* _DIRECTIONS FOR THIS TASK_
Please return the material below verbatim, starting at the line containing "Task: Open the @IGN mention link" and ending at the line containing "The image size", with both of those lines included.

* _MATERIAL FOR THE TASK_
^^^^^^^^^^^^^^^^

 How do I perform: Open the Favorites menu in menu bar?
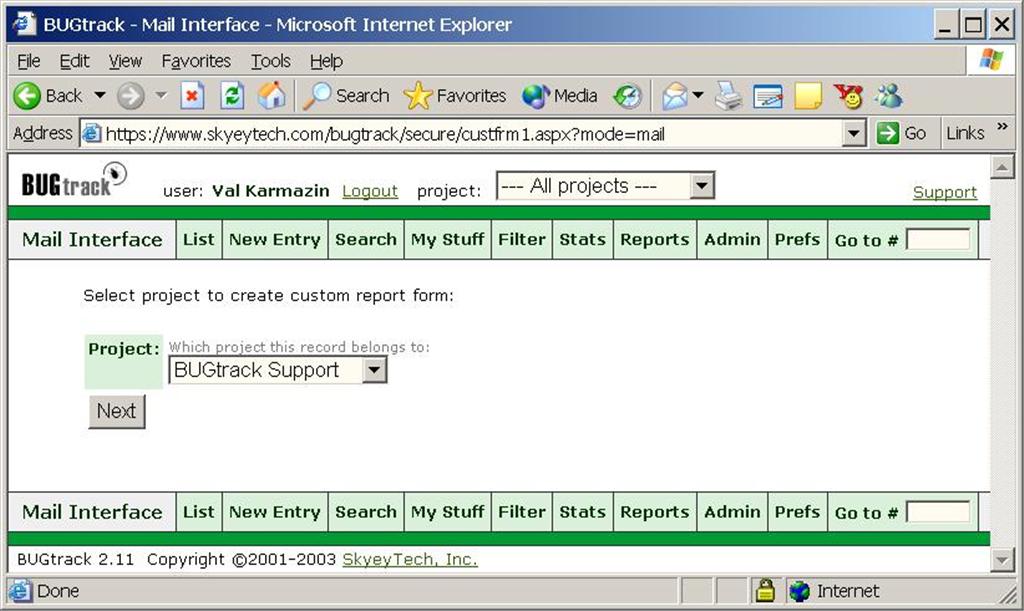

^^^^^^^^^^^^^^^^

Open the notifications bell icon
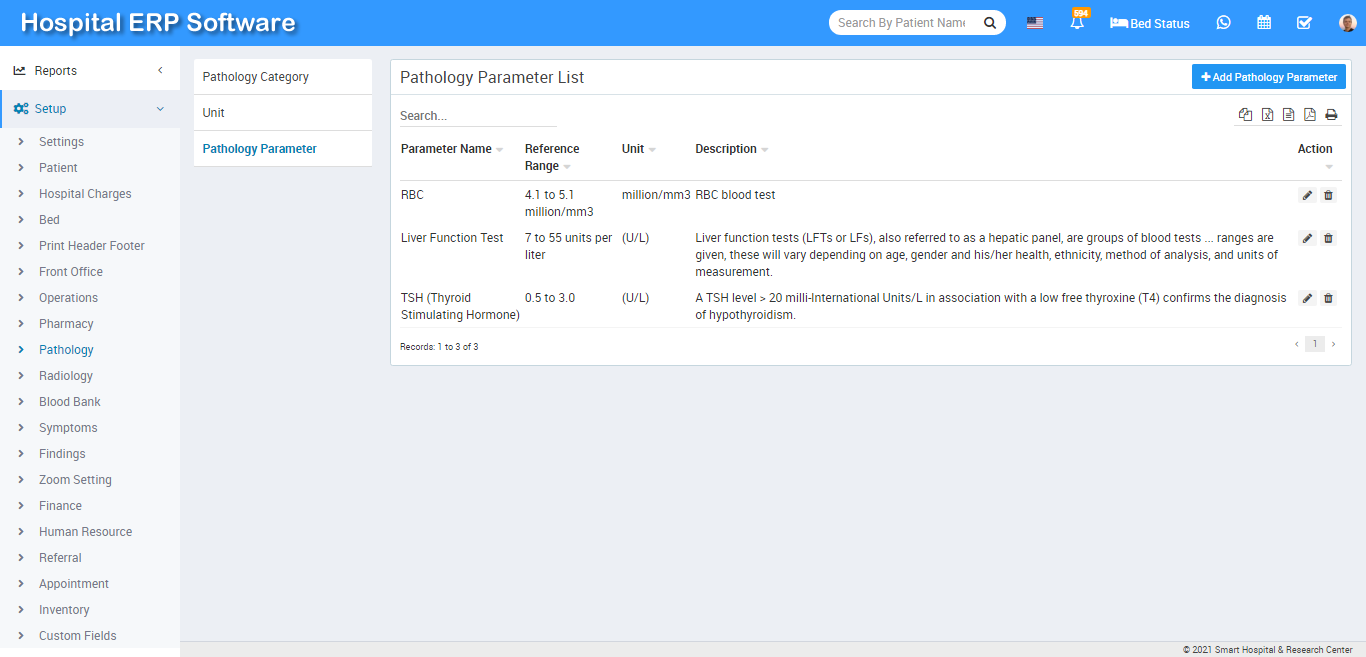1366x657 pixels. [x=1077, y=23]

^^^^^^^^^^^^^^^^

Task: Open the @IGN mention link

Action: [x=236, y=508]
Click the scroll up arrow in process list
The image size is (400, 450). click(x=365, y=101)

^^^^^^^^^^^^^^^^

* _ANSWER TO THE TASK_
Task: Open the @IGN mention link

Action: [x=236, y=508]
Click the scroll up arrow in process list
The image size is (400, 450). click(x=365, y=101)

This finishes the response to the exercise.